Jordan’s Plan (B)

محمد أبو رمان

Although the cease-fire endured its first few hours, there are still considerable doubts over whether it will sustain and not collapse in light of the evident variation in views between involved parties in regards to defining terrorist and extremist organisations.

The million-dollar question today is: should the cease-fire fail, and attempts to reconsolidate the gap over the scheduled talks in March were unsuccessful, what alternative stands?!

Typically, US Foreign Secretary John Kerry spoke of a Plan “B”, without further elaboration. While American sources favoured it being more support provided to armed Syrian opposition; greater provisions that before, former Supreme Allied Commander (NATO) Admiral Stavridis stated to the BBC that the plan “B” Kerry spoke about includes mainly the formation of safe ground demilitarised zones entailing ground military intervention, including that of the Jordanian Army.

Contrarily, Jordanian sources understated the validity of the Admiral’s statements and doubted their accuracy. And I agree with the latter; the formation of safe demilitarised zones north of Syria has become more complicated and less probable, and the incursion of Jordanian military into the Daraa territories is out of the question. Moreover, the thought that the Obama administration may take such a leap in their approach to the management of the Syrian conflict is also farfetched for many reasons.

That is supposing of course, the US does in fact have a strategic perspective for the Syrian situation, and that there indeed is a Plan “B”! Because it may actually be that Kerry’s statements are intended only to downsize Congressional accusations of Obama failing to strategically proximate a clear approach towards Syria.

Our concern, nationally is; What is our Plan “B”?

Because the risks are huge; the Russians did not keep their side of the agreement with Jordan, they totally broke it, and there are no securities given to retain our interests on their part, which makes the probability of a ground assault in Syria highly probable, as well as the re-enactment of the scenario in Aleppo.

The latter —the Aleppo scenario, entails a variety of implications regarding Jordan’s national security; first, hundreds of thousands of Syrians will seek refuge or at least internally dislocate to areas closer to Jordan-Syria borders. Second, the disbandment of the “Southern Front” —a Jordan friendly, comprising of 40 thousand fighters, of whom many may realign with “Daesh” who can provide alternative funding, arms, and ammo to re-establish firmly in the south after Jordan successfully cornered the Front and limited their threat to the Northern borderlines with Syria.

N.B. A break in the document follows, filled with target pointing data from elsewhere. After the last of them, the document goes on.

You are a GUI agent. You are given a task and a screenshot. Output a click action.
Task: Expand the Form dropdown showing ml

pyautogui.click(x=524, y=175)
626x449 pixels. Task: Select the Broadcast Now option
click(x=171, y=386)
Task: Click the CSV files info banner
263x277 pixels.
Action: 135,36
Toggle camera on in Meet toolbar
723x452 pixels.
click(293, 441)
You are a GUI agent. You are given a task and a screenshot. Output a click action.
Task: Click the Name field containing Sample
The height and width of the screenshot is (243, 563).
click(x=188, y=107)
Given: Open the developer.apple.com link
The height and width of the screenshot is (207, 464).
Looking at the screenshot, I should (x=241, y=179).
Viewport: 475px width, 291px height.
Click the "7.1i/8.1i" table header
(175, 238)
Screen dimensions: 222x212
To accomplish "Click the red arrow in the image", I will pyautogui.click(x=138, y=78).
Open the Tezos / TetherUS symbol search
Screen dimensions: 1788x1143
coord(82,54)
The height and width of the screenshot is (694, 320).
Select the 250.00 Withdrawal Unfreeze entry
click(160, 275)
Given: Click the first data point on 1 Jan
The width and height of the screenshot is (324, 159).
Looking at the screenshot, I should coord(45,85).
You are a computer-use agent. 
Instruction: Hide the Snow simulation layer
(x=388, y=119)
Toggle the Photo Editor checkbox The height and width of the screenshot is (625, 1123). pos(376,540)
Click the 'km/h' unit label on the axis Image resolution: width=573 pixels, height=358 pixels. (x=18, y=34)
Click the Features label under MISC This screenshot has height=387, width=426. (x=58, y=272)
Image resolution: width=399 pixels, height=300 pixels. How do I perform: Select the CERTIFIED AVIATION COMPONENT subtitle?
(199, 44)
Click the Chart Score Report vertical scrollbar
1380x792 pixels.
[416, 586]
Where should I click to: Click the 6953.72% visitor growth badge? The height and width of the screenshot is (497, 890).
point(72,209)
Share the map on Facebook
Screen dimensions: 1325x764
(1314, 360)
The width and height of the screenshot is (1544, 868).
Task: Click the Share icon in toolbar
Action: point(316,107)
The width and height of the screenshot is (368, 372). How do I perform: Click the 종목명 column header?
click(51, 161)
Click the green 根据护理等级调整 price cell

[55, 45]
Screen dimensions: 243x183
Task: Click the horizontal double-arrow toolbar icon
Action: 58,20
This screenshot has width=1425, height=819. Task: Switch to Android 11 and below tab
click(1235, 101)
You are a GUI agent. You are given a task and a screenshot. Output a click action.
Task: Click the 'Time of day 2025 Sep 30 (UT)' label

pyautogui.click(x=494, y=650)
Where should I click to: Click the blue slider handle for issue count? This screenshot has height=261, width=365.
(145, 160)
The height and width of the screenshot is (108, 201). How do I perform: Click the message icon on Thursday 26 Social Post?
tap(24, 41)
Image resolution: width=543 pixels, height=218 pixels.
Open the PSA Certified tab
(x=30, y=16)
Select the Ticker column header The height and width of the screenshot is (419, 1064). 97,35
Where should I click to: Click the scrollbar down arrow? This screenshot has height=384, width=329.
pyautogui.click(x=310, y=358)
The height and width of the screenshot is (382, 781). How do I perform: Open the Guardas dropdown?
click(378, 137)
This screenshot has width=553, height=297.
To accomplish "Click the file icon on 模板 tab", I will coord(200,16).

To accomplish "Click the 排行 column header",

The turmoil, famine, and war will near the borders, and Syrian factions may resolve to “guerrilla warfare” in response to brutal incursions and Russian bombardment. They might actually cross borderlines into Jordan in there hit-and-run dynamics, which in turn increases the dangers of shelling borderline Jordanian territories.

Will Jordan retain their bet on Russia’s commitment and the agreements they discarded without the flinch of an eye?! Of course not. Will Jordan resolve to a invading the southern regions of Syria to formalise a contained militarised zone by force? Of course not. What then has Jordan prepared for the very probable scenario in case the cease-fire —Jordan so depends on, was breached, as well as the political compromises that would have come with it?!

The Syrian crises is not merely a concern of refugees —notwithstanding the importance of the problem, nor is it a concern of financial aid. But more so, particularly in Daraa, it is an issue of national security. And if neighbouring and surrounding countries claim they are engulfed by the Syrian situation, then Jordan —primarily, is the most affected by what is happening in Syria, and turning away from the conflict in Syria is not a prospective option.